Here's the secret: he isn't.
Ismael Ghalimi is doing this conference for the love of it. "I love the workmanship of work, the business of these tools," he told me. "I like interacting with the people who are passionate about this stuff. Somehow it all fits together. We don't have very sophisticated motives. It's just plain fun."

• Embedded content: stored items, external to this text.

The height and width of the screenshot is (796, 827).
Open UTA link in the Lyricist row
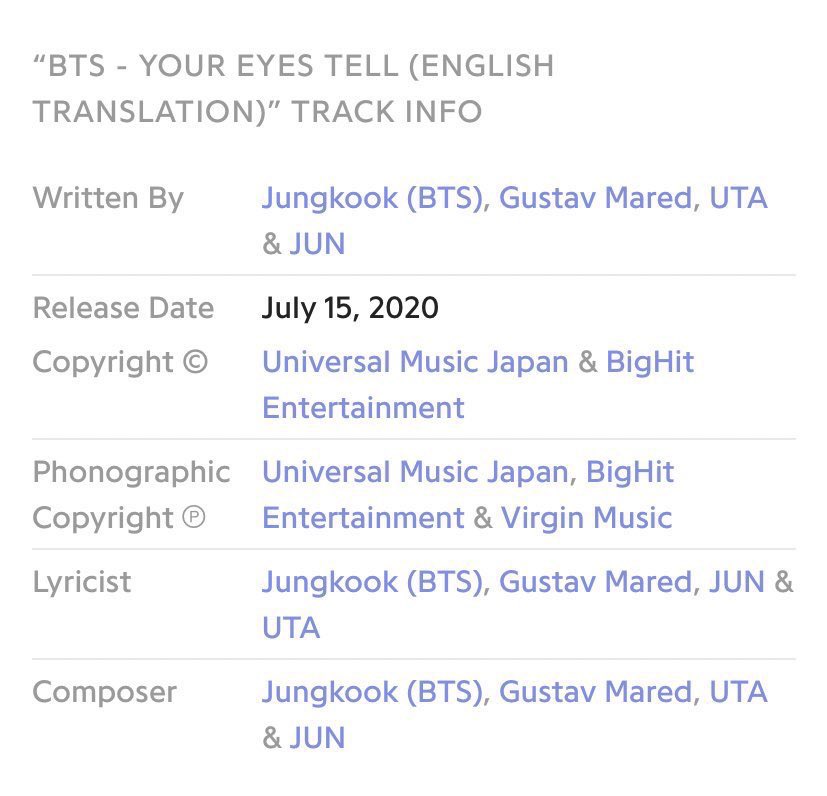pos(291,628)
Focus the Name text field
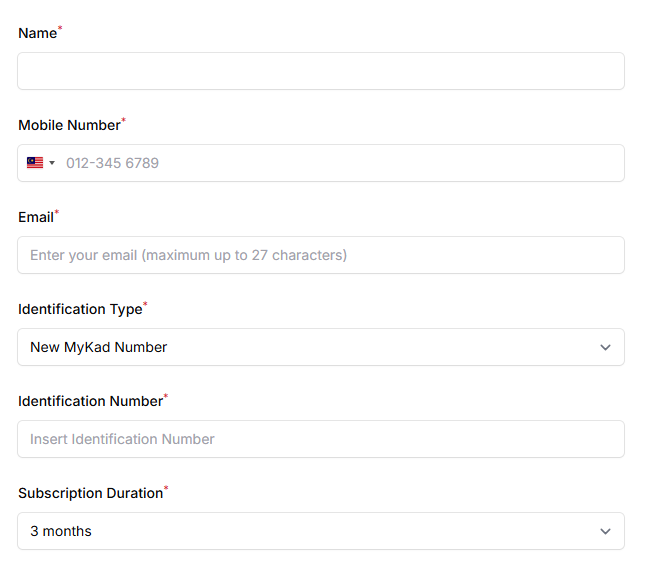The image size is (648, 561). click(x=320, y=71)
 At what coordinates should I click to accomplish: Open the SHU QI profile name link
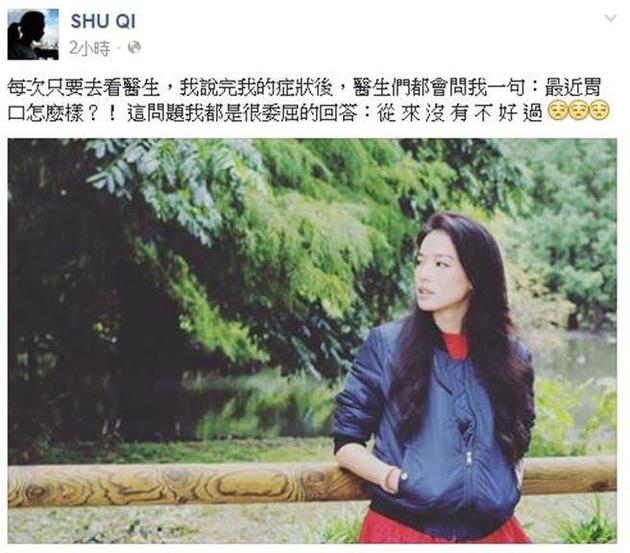click(x=103, y=21)
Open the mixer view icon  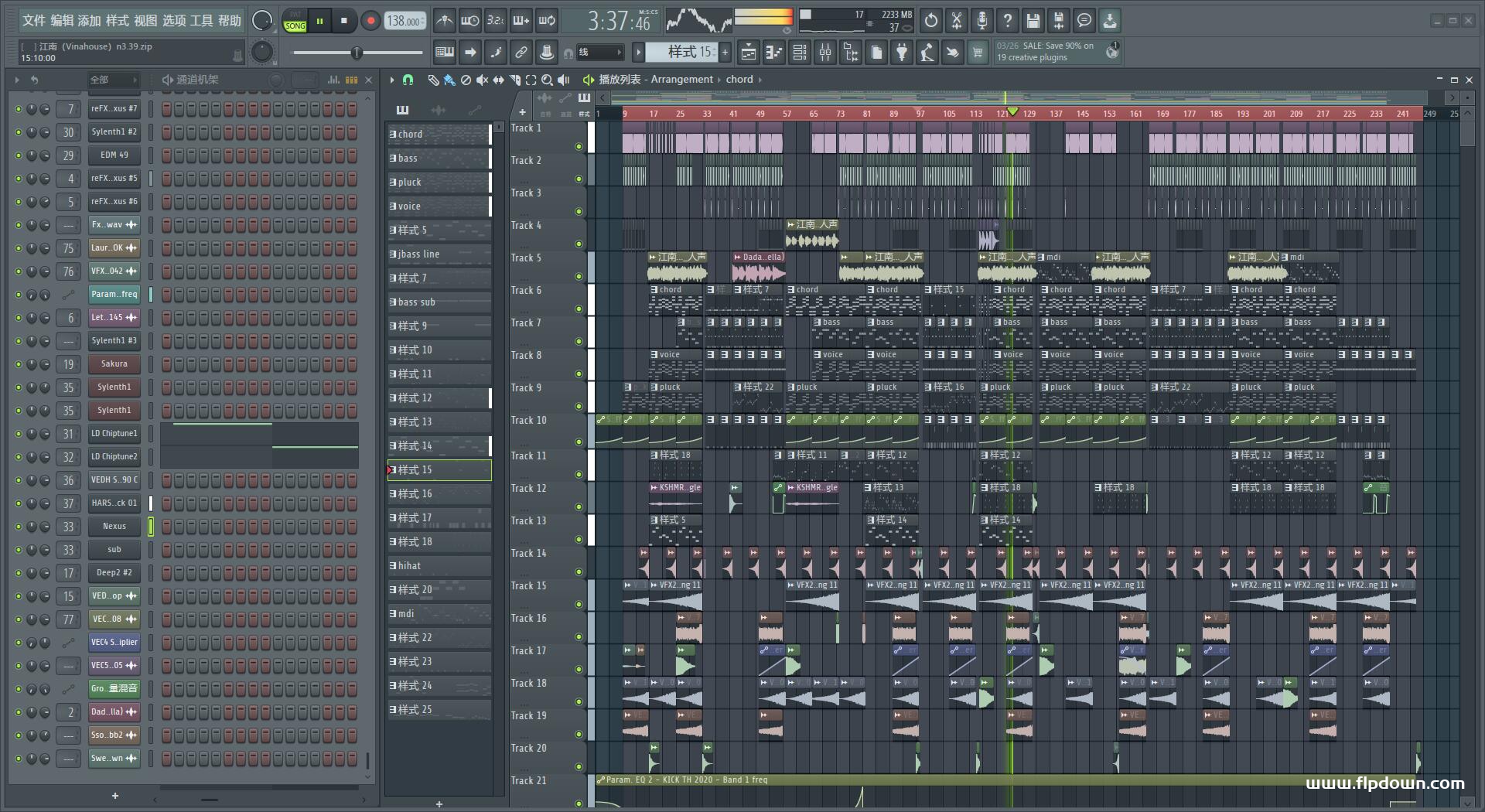tap(825, 53)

Now, to be clear, both his business and his wife benefit from the conference. Ghalimi's day job is is running Intalio, which provides open-source business process management software, both free versions as well as paid subscriptions for large companies; Intalio has about 400 customers, the newest of which is the Bank of Venezuela. Ismael's wife, May Chang Ghalimi, is CEO of the Monolab Workspace, an office suite rental business designed to be compatible with the needs of Web 2.0 start-ups. Subscriptions even come with their own carbon offsets. Exposure to the Web 2.0 productivity wonks who come to the Office 2.0 conference no doubt help the Ghalimis sell their services.